Blues From The Past
Happy 2016! I am relieved the holiday season is over and a fresh new year has begun as I find myself energized in motivation.
In years long gone when my home was center stage for celebration with family, I immersed myself in the preparations with enthusiasm.
When it was all over and Jan. 1st arrived I always felt the blues set in. The bright sparkling decorations, holiday food, and entertaining were gone and the thought of more months of dreary Winter days seemed endless until the emergence of Spring.
Now that most of my (small) family members have passed on and the rest are scattered across the country I find the time of year pared way down…and I am o.k. with that…now.

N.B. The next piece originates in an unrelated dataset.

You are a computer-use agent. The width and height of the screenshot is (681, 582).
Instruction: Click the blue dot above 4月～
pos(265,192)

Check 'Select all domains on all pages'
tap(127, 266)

It’s been a process over many years where the lead up to Thanksgiving dropped me into a gloomy place where I remained until after New Year’s Day. I would struggle to put up a good front but inside I was hurting from the loss of what used to be with those I loved and missed. The festive retail decorations, advertisements/holiday music on the radio, and watching my friends in the same place I used to be would sting like a hot needle poking my body and soul each time. If I could have fast-forwarded thru it all it would have been done with a quick press of my finger.

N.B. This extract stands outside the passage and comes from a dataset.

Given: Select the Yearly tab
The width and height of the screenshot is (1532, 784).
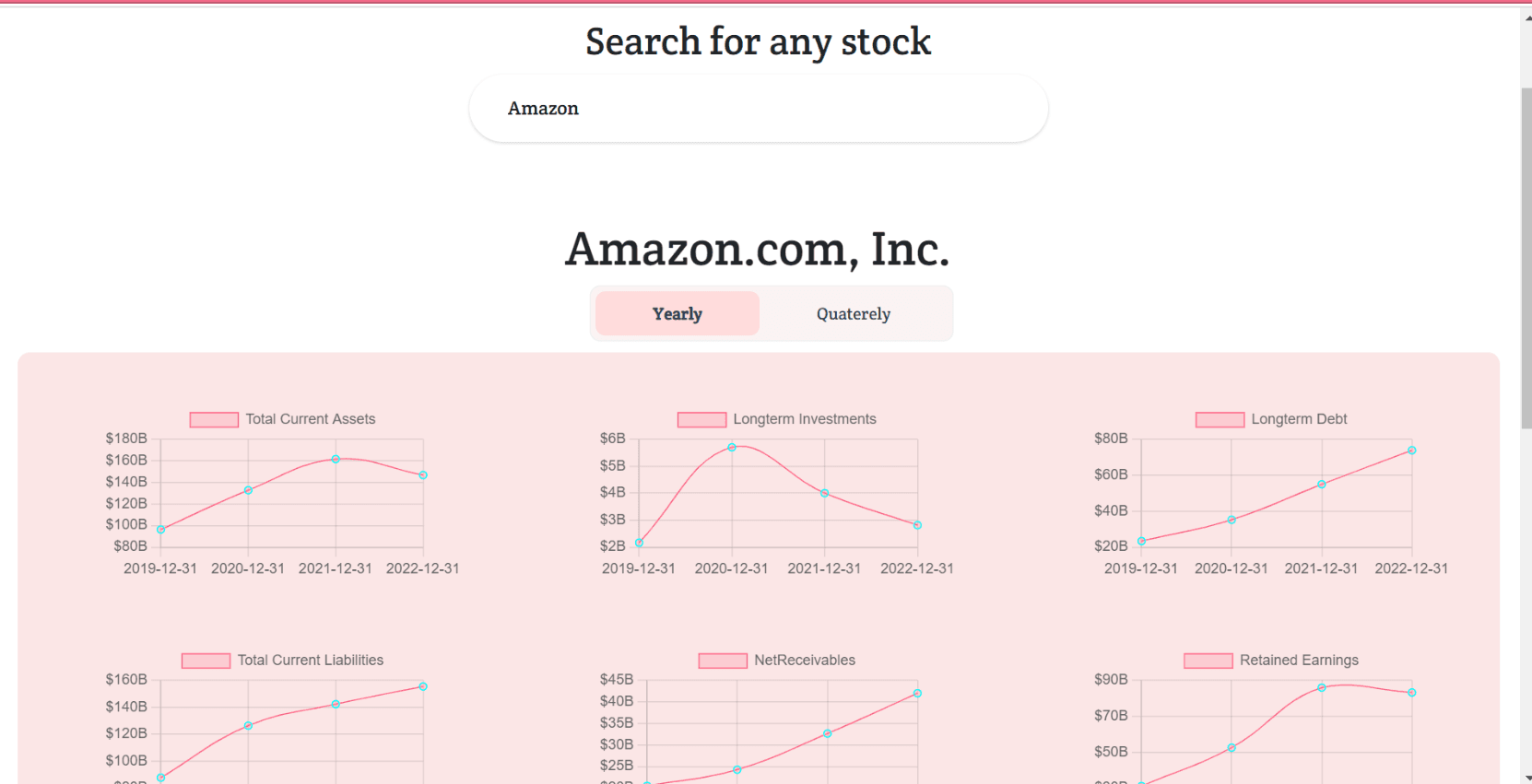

I had to change my thinking and alleviate my pain of loss that the holidays can bring about. Practicing living in the moment has helped me a lot. My mind had accepted what used to be but my emotions had not caught up.
One of my life mottos is “There Are Trade-Offs In All Situations”. Whatever changes life tosses your way…there is loss and there is gain.
I could not change those I have lost in my life however I am not alone on my path. My husband has been nothing but patient and supportive of my dark moods regardless of how much he could know the depth I tried to cover from him. I realized how selfish and unfair I was in expecting him to continue without a resolute effort on my part to overcome this “darkness”.
The stress of finding the economy to provide a good time, baking deadlines, projects and arranging schedules are long gone. I will always have the wonderful memories that accompanied it all that made everything worth it tucked away in my heart. I realized in watching my friends with their frenzied pressures of creating their own preparations for a good time that I felt none!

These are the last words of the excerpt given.